__FRAGMENTO DE PÁGINA__:
»»

La muerte de dos agentes estadounidenses y dos mexicanos tras un operativo antidrogas en la sierra de Chihuahua encendió alertas sobre la presencia de personal extranjero sin acreditación en el país.
El Gabinete de Seguridad informó que los agentes de EE.UU. no contaban con permiso formal para participar en acciones operativas, e incluso uno ingresó como visitante sin autorización laboral.
El incidente ocurrió la madrugada del 19 de abril, cuando el vehículo en el que viajaban cayó a un barranco y se incendió tras regresar de un operativo contra laboratorios de metanfetaminas en la Sierra Tarahumara, donde participaron cerca de 80 elementos.
“Se precisa que el Gobierno de México… no tenía conocimiento de que agentes extranjeros estuvieran operando”, señaló el gabinete.
Tensiones diplomáticas entre México y EE.UU.
En los últimos días el caso escaló a nivel diplomático, luego de que la presidenta Claudia Sheinbaum solicitó que Washington aclare el alcance y condiciones de la participación de sus agentes, abriendo un nuevo frente en la relación bilateral sobre seguridad y cooperación.
Para David Saucedo, analista en seguridad, el episodio evidencia una práctica cada vez más frecuente: la actuación unilateral de organismos estadounidenses sin notificación previa al Gobierno federal mexicano, impulsada por la desconfianza respecto a posibles filtraciones de información hacia organizaciones criminales.

««

__DATOS DE ORIGEN__:
»»

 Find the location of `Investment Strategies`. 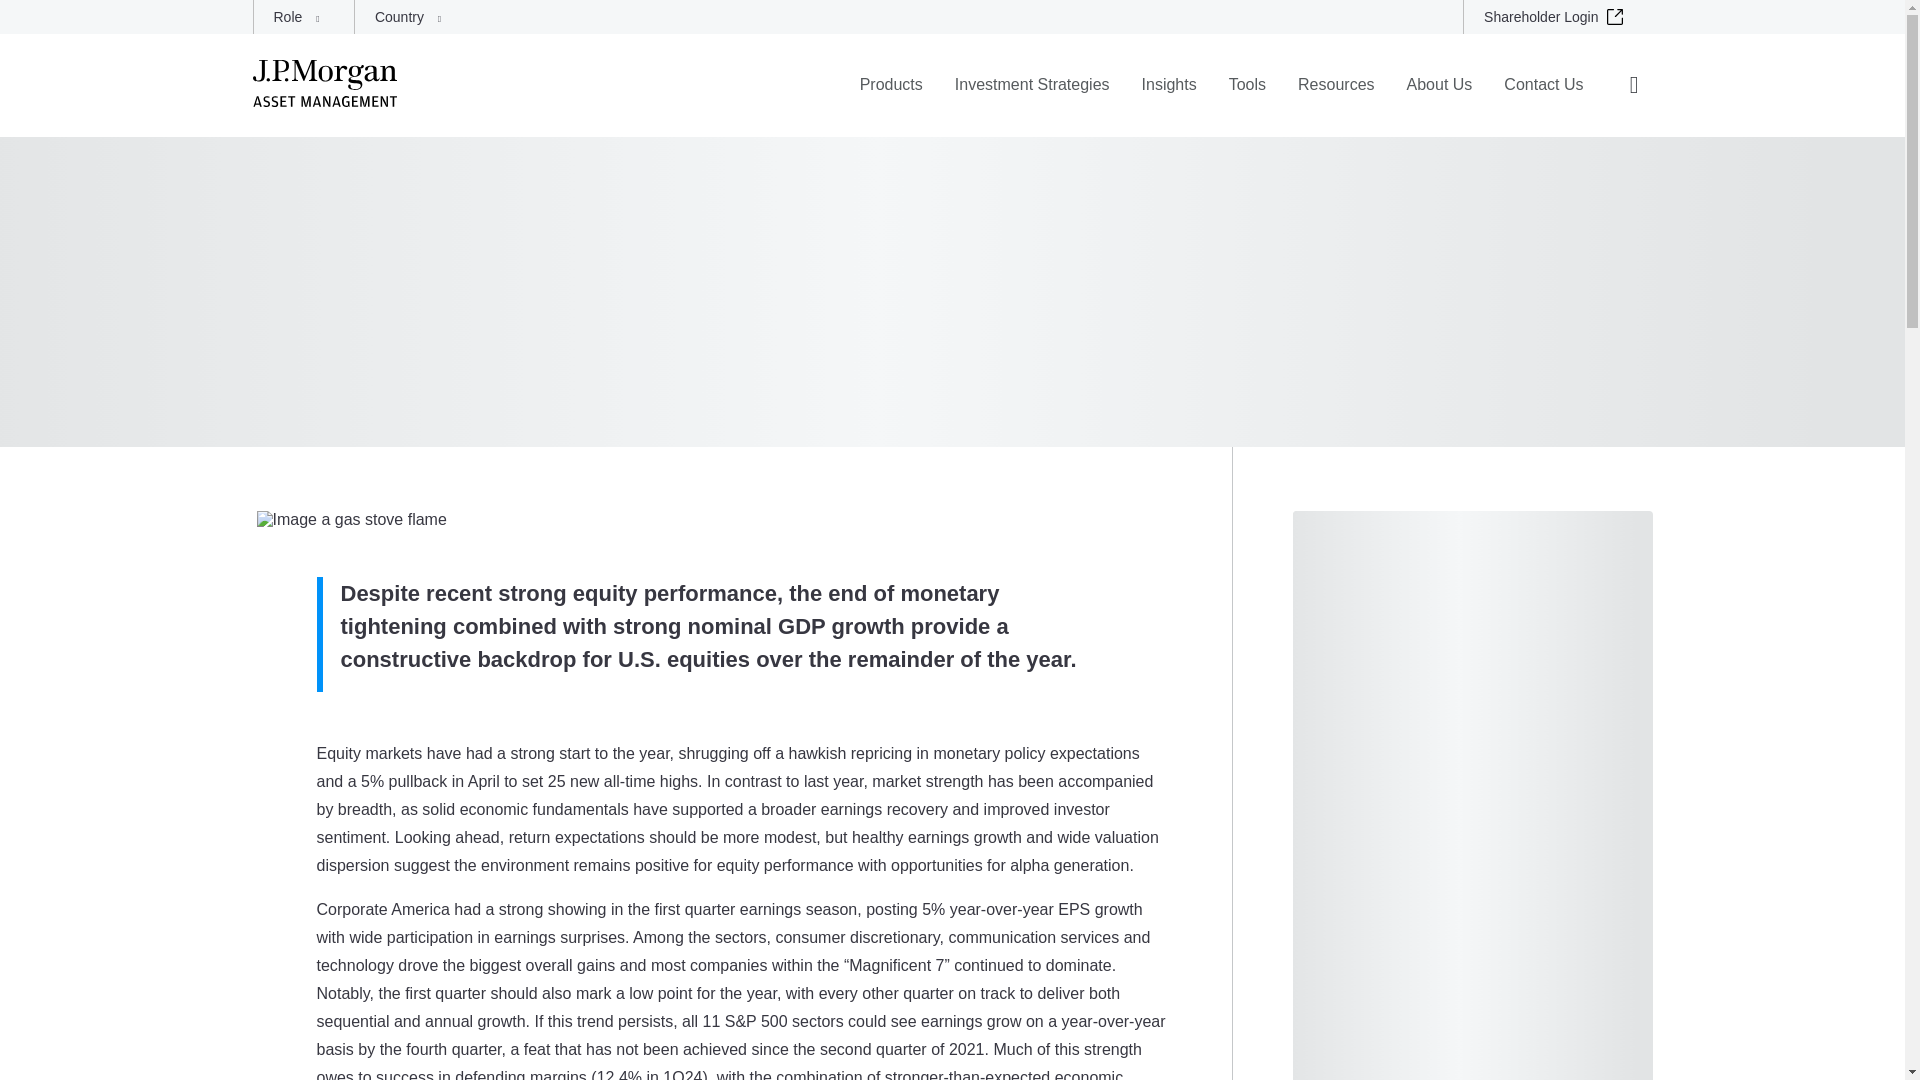

Investment Strategies is located at coordinates (1032, 98).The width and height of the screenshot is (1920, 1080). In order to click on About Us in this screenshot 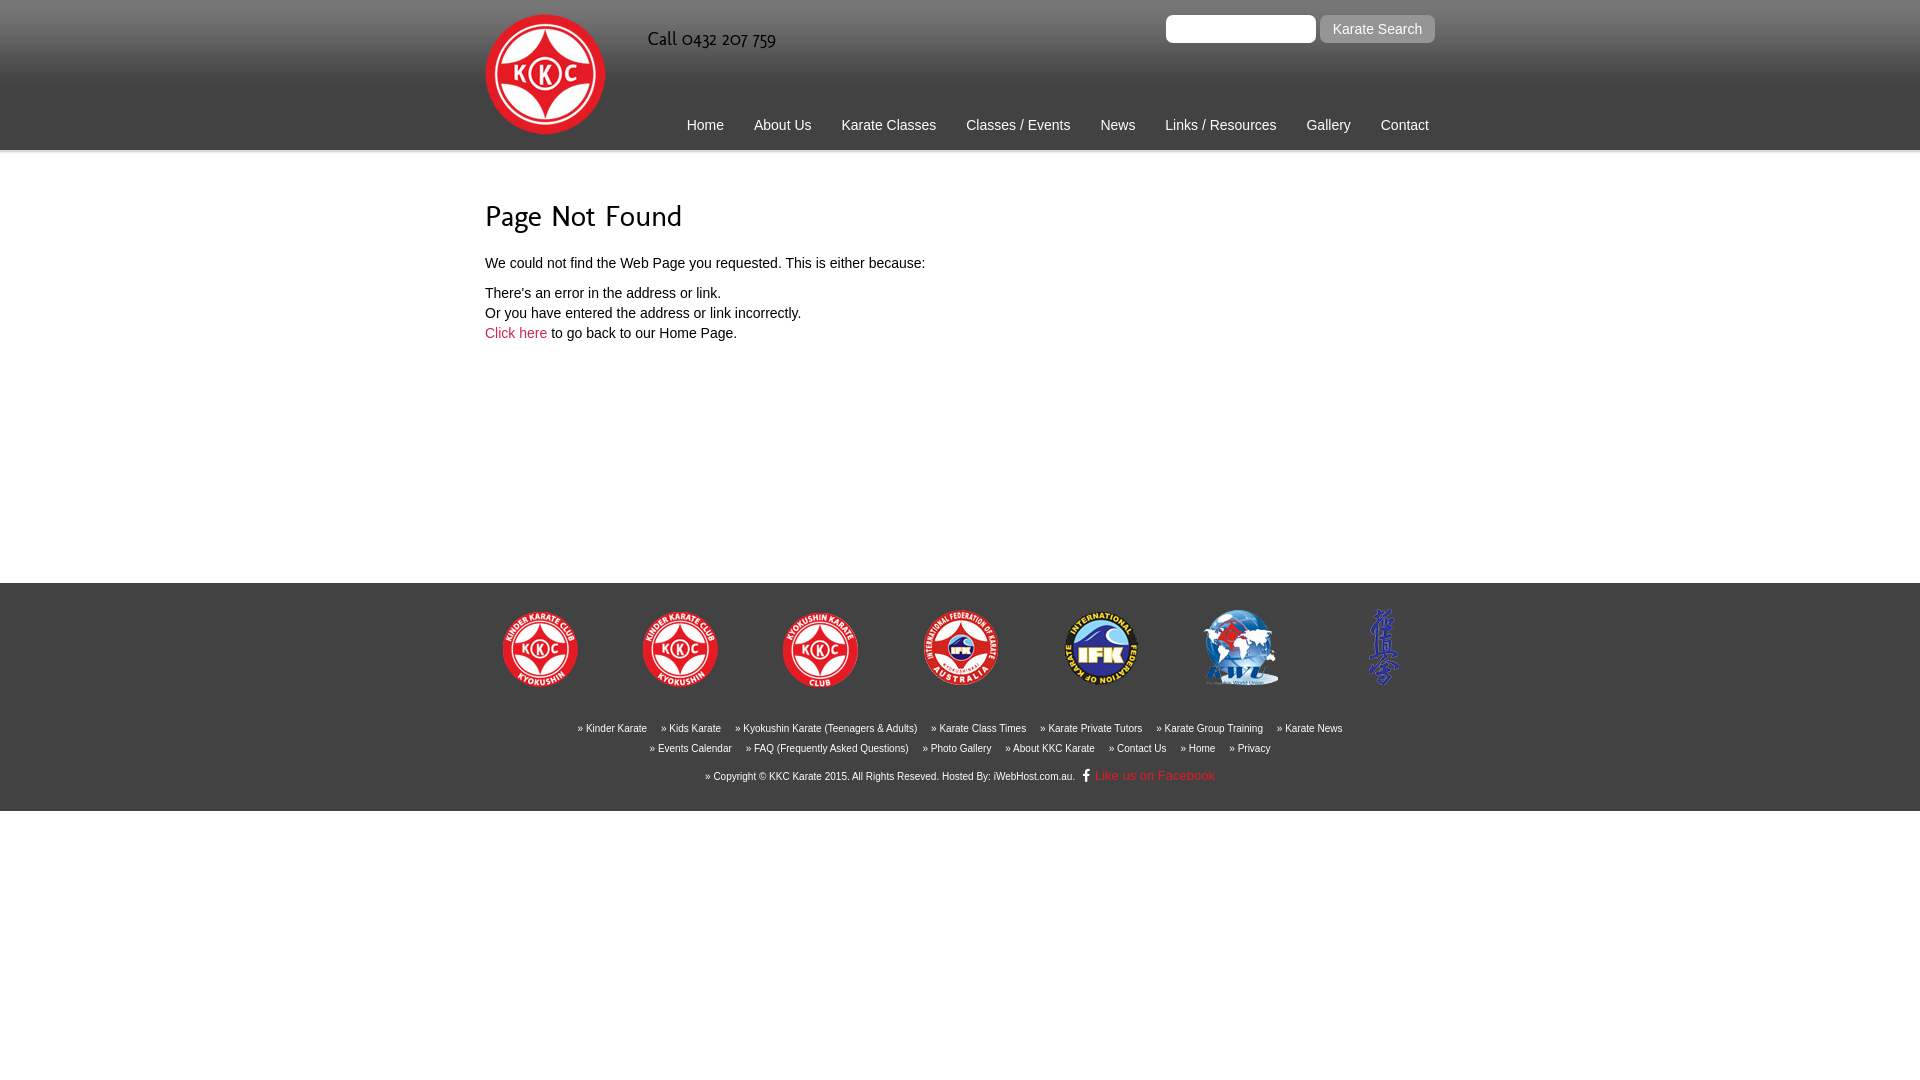, I will do `click(783, 125)`.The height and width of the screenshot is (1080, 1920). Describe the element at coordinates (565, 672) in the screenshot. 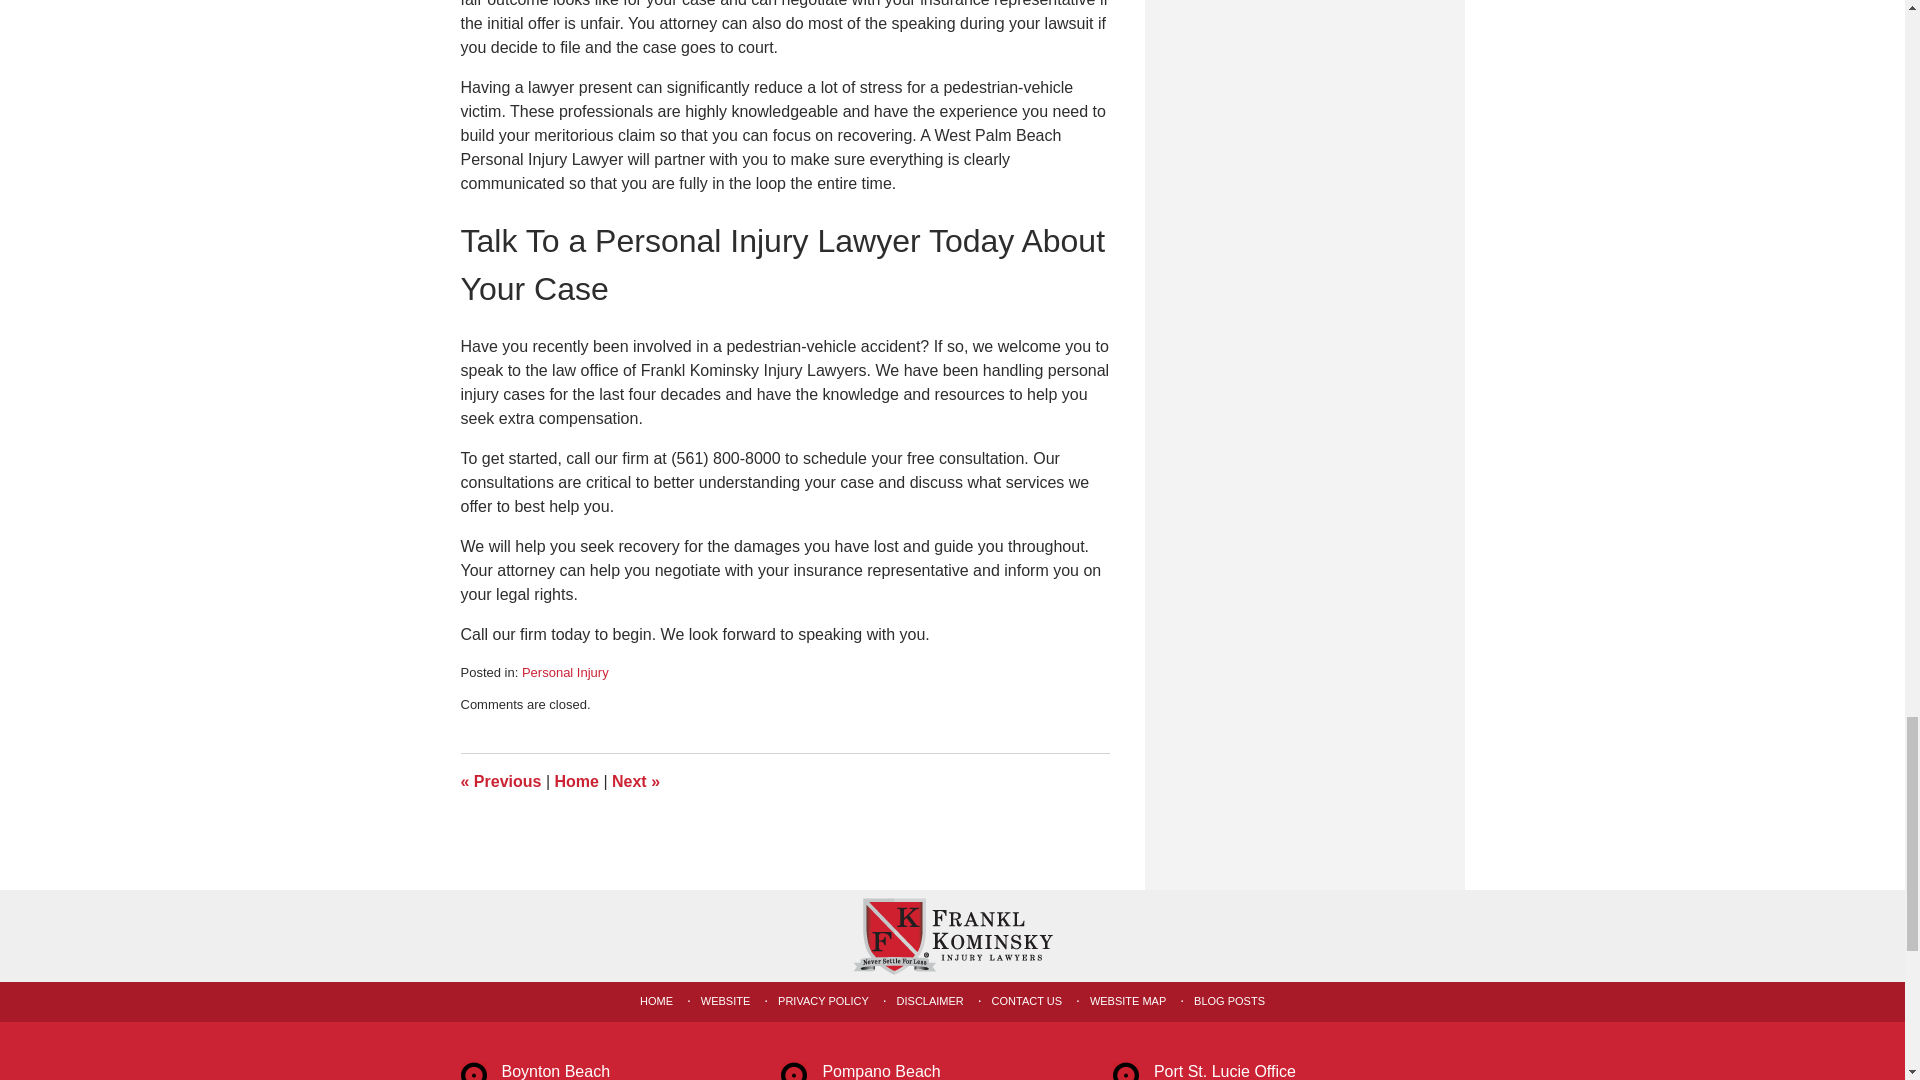

I see `View all posts in Personal Injury` at that location.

««

__QUÉ HACER__:
#1 Anota todos los nombres de lugares (países, ciudades, regiones o sierras) que aparecen en la nota sobre el operativo en Chihuahua.
#2 Copia de nuevo la nota sobre el operativo en Chihuahua, todo lo que va desde "Tensiones diplomáticas entre" hasta "hacia organizaciones criminales.", pero cambia "Washington" por "la Casa Blanca".
#3 Sigue escribiendo la nota sobre el operativo en Chihuahua desde donde se queda.

__RESPUESTAS DEL EJERCICIO__:
#1 Chihuahua, Sierra Tarahumara, México, EE.UU., Washington

#2
Tensiones diplomáticas entre México y EE.UU.
En los últimos días el caso escaló a nivel diplomático, luego de que la presidenta Claudia Sheinbaum solicitó que la Casa Blanca aclare el alcance y condiciones de la participación de sus agentes, abriendo un nuevo frente en la relación bilateral sobre seguridad y cooperación.
Para David Saucedo, analista en seguridad, el episodio evidencia una práctica cada vez más frecuente: la actuación unilateral de organismos estadounidenses sin notificación previa al Gobierno federal mexicano, impulsada por la desconfianza respecto a posibles filtraciones de información hacia organizaciones criminales.

#3
La presencia de agencias como la CIA, el FBI y la DEA, explicó, “no es nueva”, pues desde hace años realizan labores de inteligencia, investigación y apoyo táctico en México, generalmente bajo esquemas de coordinación reservada con autoridades nacionales.
Sin embargo, sostuvo que en los últimos años Washington ha reducido el intercambio previo de inteligencia con las autoridades mexicanas, especialmente a nivel federal.
“Compartir la información con el gobierno de México implicaba mayores riesgos, entre ellos que cayera en manos del crimen organizado”, afirmó el especialista.
A su juicio, la información obtenida a partir de capos extraditados, particularmente de estructuras vinculadas al Cartel de Sinaloa, ha permitido a las agencias estadounidenses identificar laboratorios clandestinos, rutas de tráfico y redes de protección institucional sin necesidad de compartir todos los datos con México.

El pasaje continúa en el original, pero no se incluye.